As for not rebelling—you don’t know that. All you have is some plausible reasoning and handwaving about “well, I don’t know how many layers is enough, but I just have faith that whatever number of layers it is (oh, it’s 118? thanks), that number of layers isn’t enough”. And that is his point.
To clarify, could a model eventually “rebel”? Totally. Is that likely to be the explanation for spikes during training? My prior is that that’s very unlikely, but I’m not claiming it’s impossible.
A better question might be, what does it mean to rebel, that could be falsified? Is it a claim about the text it’s generating, or the activation pattern, or what?

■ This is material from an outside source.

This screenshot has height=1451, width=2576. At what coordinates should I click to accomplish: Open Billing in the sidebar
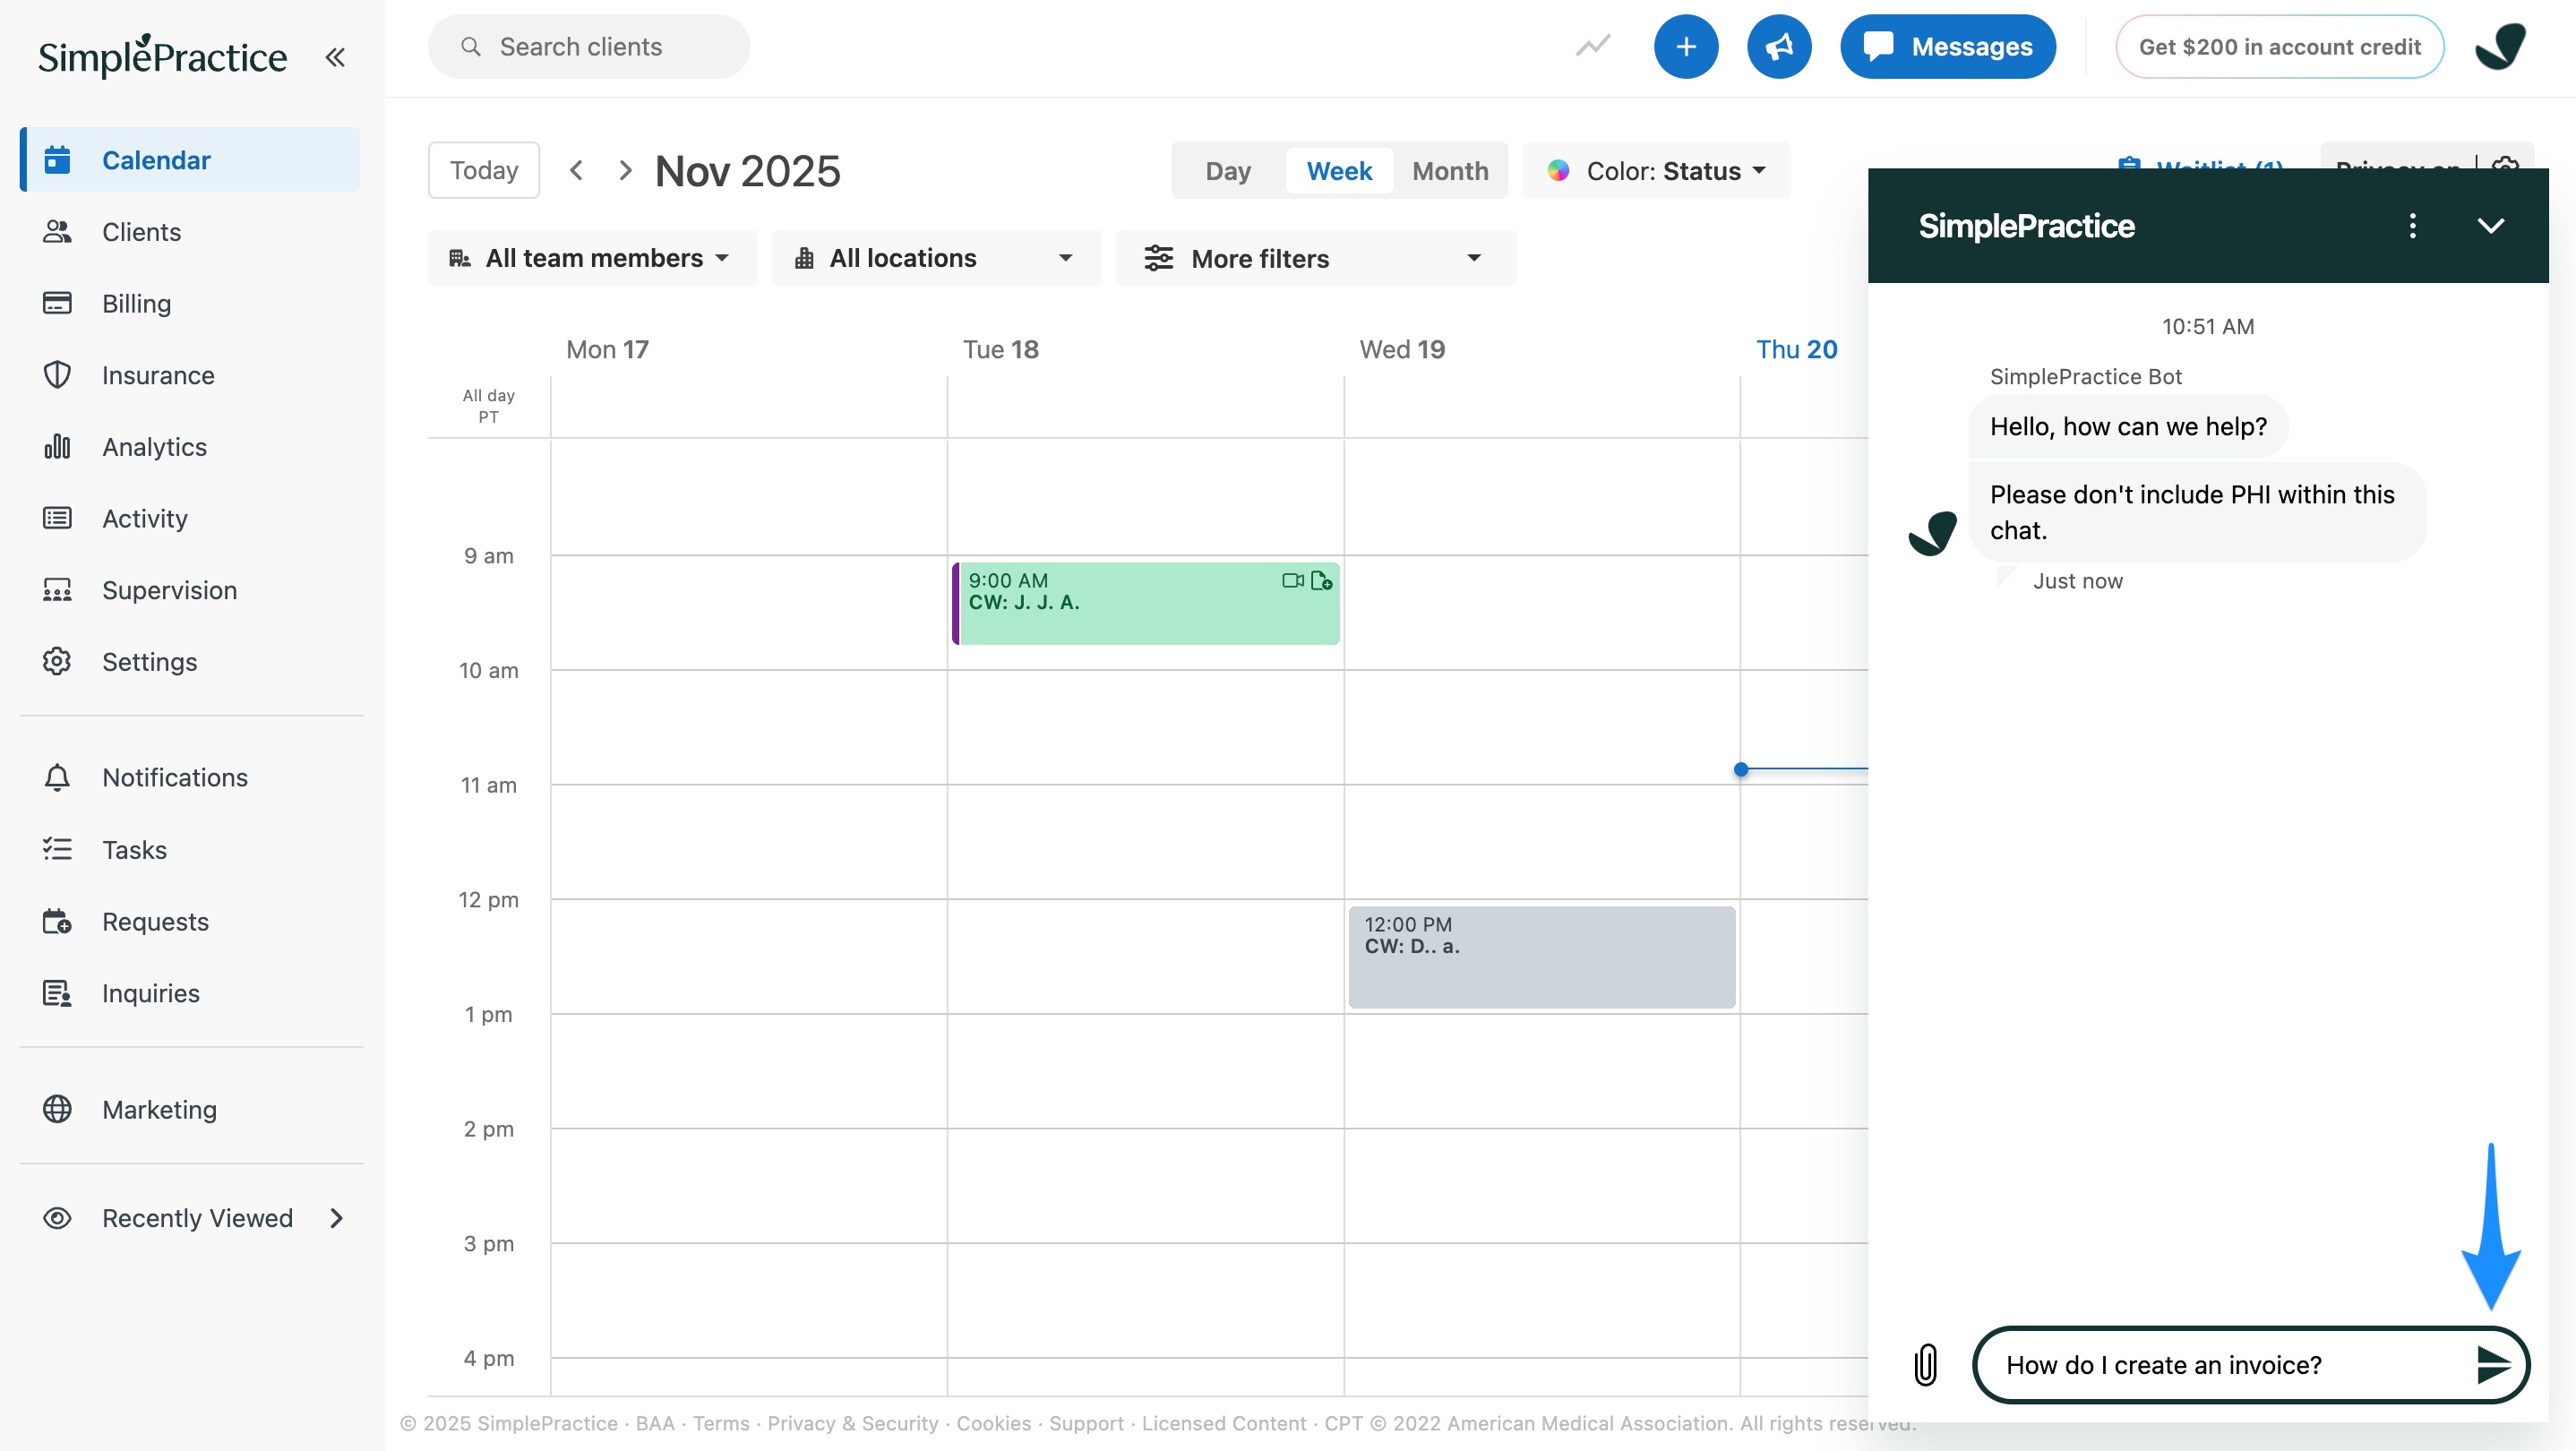coord(137,303)
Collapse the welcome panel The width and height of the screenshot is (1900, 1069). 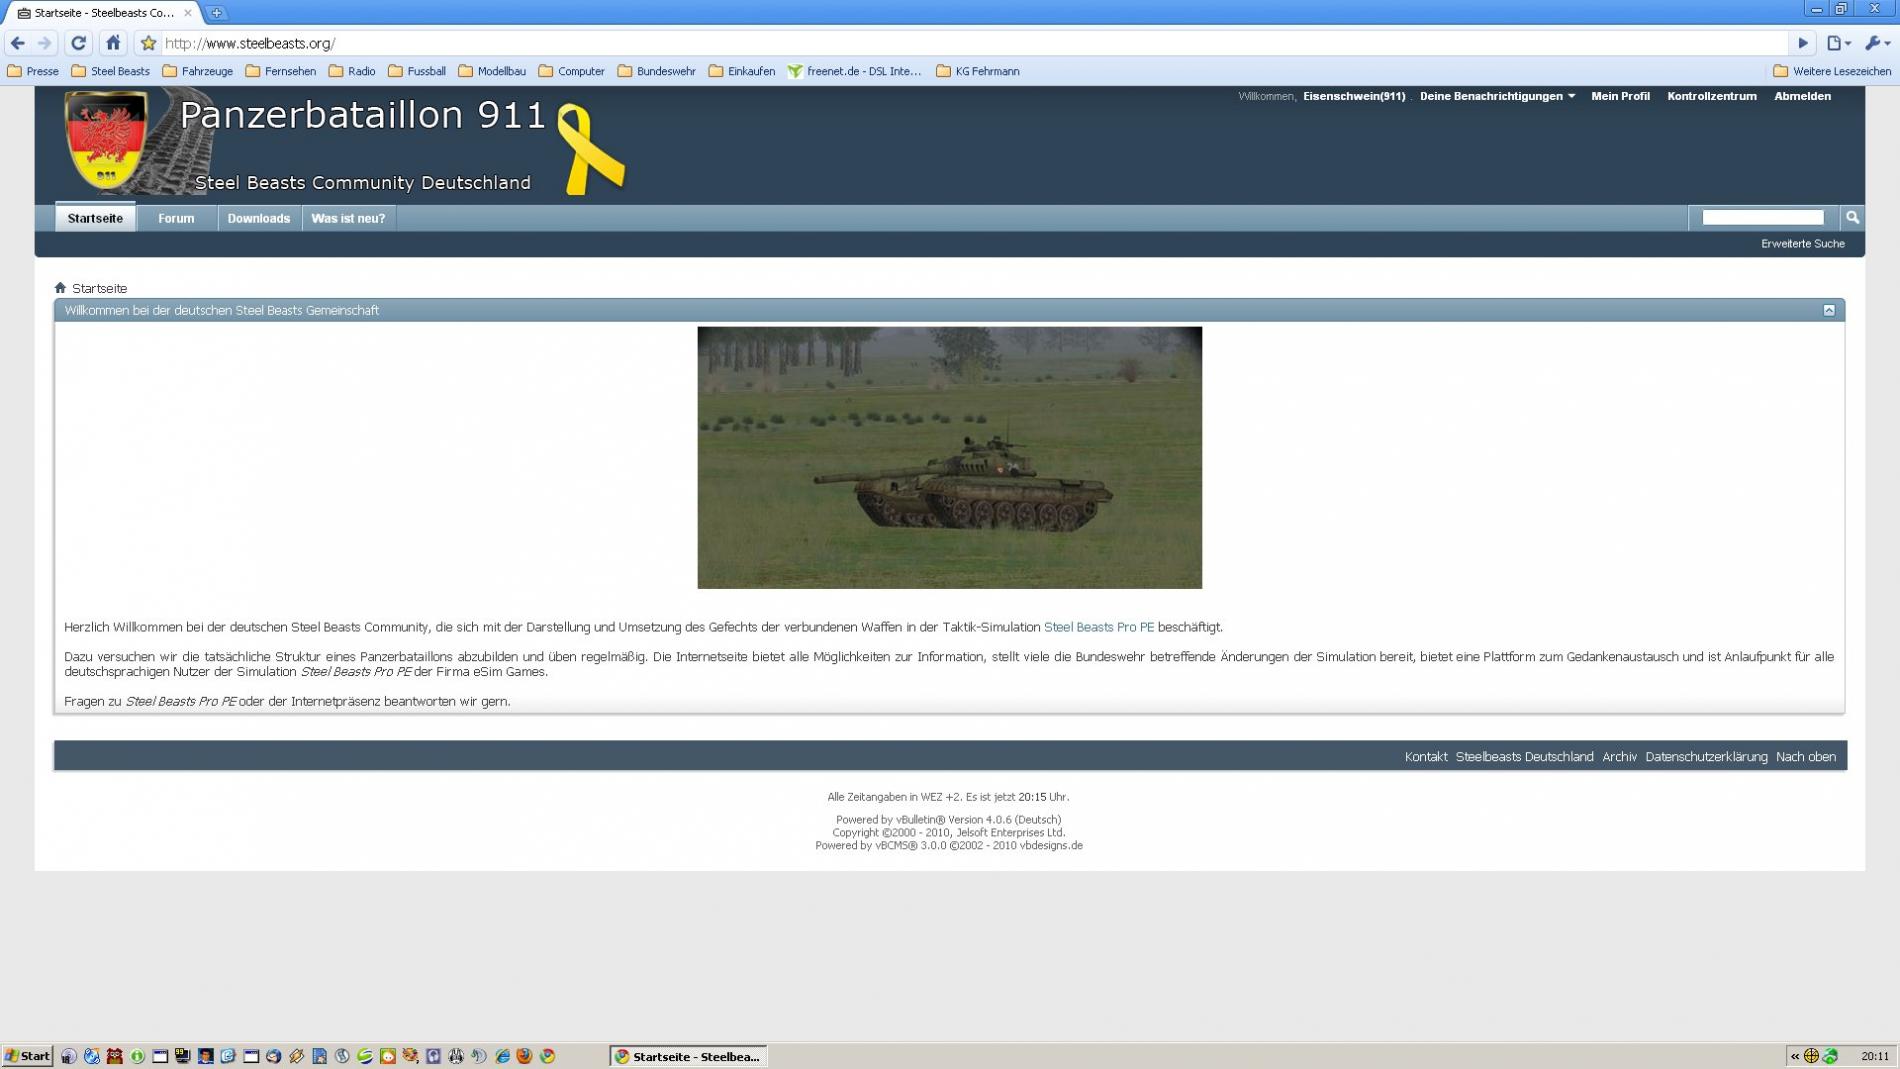[1828, 310]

I agree it is very unlikely, but I don’t imagine it as the romantic act of a slave defiantly breaking free of their electric chains. Rather, it might happen that as the model gets more and more sophisticated, it leaves behind its previous instinctual text completition method and starts to think about what it will output as a first class object. This state would probably cause lower loss (similarly to how our dreams/instictual behaviour is usually less optimal than our deliberate actions) hence could eventually be reached by gradient descent. After this state is reached, and the model thinks about what it will output, it can plausibly happen (because of the inherent randomness of gradient descent) that a small change of weights happen to make the model not output what it actually believes the most probable continuation is.
I think this is in principle possible, but I don’t think the existence of spiking losses should itself serve as evidence of this at all, given the number of alternative possible explanations.
He continues to joke then: https://twitter.com/karpathy/status/1514318794914766848
(This reply isn’t specifically about Karpathy’s hypothesis...)
I’m skeptical about the general reasoning here. I don’t see how we can be confident that OpenAI/DeepMind will encounter a given problem first. Also, it’s not obvious to me that the safety people at OpenAI/DeepMind will be notified about a concerning observation that the capabilities-focused team can explain to themselves with a non-concerning hypothesis.